If gene set enrichment is statistically significant (p ≤ 0.05), then ExAtlas estimates the expected proportion of false positives (EPFP) for each target gene that changed expression by more than a threshold value (we used 1.5-fold threshold). EPFP equals the proportion of targets among “control” genes that are presumably not affected by TF manipulation (which changed by < 1.2 fold) divided by the proportion of targets among genes that responded to TF induction stronger than the given gene [11]. EPFP values are then adjusted making them increase monotonically with the decreasing expression change of genes. Then genes with EPFP below the accepted level (in our case, EPFP = 0.3), comprise the set of regulated target genes.

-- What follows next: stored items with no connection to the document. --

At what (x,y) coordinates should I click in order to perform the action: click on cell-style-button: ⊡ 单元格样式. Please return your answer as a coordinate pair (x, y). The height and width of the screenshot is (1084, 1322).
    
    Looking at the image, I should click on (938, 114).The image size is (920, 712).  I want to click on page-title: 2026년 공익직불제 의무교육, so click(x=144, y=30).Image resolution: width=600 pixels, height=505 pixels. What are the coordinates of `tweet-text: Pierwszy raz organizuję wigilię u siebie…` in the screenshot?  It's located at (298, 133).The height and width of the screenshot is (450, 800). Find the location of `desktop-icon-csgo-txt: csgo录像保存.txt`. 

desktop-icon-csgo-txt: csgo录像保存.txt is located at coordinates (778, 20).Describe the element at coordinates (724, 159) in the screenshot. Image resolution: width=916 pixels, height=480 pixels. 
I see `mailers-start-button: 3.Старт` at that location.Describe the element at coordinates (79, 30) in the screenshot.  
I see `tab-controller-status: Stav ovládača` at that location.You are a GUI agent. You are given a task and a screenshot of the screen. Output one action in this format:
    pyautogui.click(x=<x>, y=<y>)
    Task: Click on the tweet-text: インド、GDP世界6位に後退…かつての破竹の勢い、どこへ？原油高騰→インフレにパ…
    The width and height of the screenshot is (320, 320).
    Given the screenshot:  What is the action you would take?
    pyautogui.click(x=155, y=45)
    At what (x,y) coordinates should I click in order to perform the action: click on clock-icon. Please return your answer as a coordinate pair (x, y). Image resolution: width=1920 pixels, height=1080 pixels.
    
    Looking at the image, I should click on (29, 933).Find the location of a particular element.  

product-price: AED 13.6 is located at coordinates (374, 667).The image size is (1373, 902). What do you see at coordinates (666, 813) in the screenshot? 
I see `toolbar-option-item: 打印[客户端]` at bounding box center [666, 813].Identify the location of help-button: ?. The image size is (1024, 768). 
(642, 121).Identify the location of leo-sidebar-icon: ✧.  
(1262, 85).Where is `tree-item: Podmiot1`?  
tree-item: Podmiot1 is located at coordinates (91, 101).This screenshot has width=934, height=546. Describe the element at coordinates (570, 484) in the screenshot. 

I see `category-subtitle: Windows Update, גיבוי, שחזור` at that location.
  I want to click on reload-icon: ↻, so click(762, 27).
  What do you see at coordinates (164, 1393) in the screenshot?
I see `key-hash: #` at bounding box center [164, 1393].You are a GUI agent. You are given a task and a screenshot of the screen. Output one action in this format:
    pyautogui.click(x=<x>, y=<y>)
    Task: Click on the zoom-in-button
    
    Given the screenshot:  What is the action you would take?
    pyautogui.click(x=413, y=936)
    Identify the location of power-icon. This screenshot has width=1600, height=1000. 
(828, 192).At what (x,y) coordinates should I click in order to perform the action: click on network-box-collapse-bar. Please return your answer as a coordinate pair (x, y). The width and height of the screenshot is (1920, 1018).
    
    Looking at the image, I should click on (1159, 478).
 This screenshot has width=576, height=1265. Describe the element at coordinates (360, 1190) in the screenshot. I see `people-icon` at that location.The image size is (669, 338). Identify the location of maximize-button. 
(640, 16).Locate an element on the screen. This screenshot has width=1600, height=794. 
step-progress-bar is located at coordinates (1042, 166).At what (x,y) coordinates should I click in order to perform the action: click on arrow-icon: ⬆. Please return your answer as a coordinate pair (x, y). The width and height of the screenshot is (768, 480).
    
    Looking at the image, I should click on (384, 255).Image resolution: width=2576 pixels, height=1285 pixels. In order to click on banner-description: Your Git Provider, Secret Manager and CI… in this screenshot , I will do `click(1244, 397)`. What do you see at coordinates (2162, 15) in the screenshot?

Sets of regulated targets obtained with different ChIP-seq experiments were then combined, and the lowest EPFP value was assigned to each target gene. Regulated target genes supported by only a single ChIP-seq experiment were excluded from the final list, except for 75 TFs where only a single ChIP-seq data set was successful in generating some regulated target genes. In Fig. 3A–F we used ChIP-seq data sets for 6 TFs: CEBPB-20, CEBPB_24, JUN_05, JUN_13, KLF4_02, KLF4_06, MYC_04, MYC_17, REST_07, REST_10, TEAD4_04, and TEAD4_15.